[[ Extracted records open ]]

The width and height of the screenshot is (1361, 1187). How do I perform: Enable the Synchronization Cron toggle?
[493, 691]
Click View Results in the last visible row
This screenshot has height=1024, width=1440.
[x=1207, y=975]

[[ Extracted records closed ]]

:: Work to be completed ::
Copy each entry above exactly, leaving nothing out.

:: Task output ::
The width and height of the screenshot is (1361, 1187). How do I perform: Enable the Synchronization Cron toggle?
[493, 691]
Click View Results in the last visible row
This screenshot has height=1024, width=1440.
[x=1207, y=975]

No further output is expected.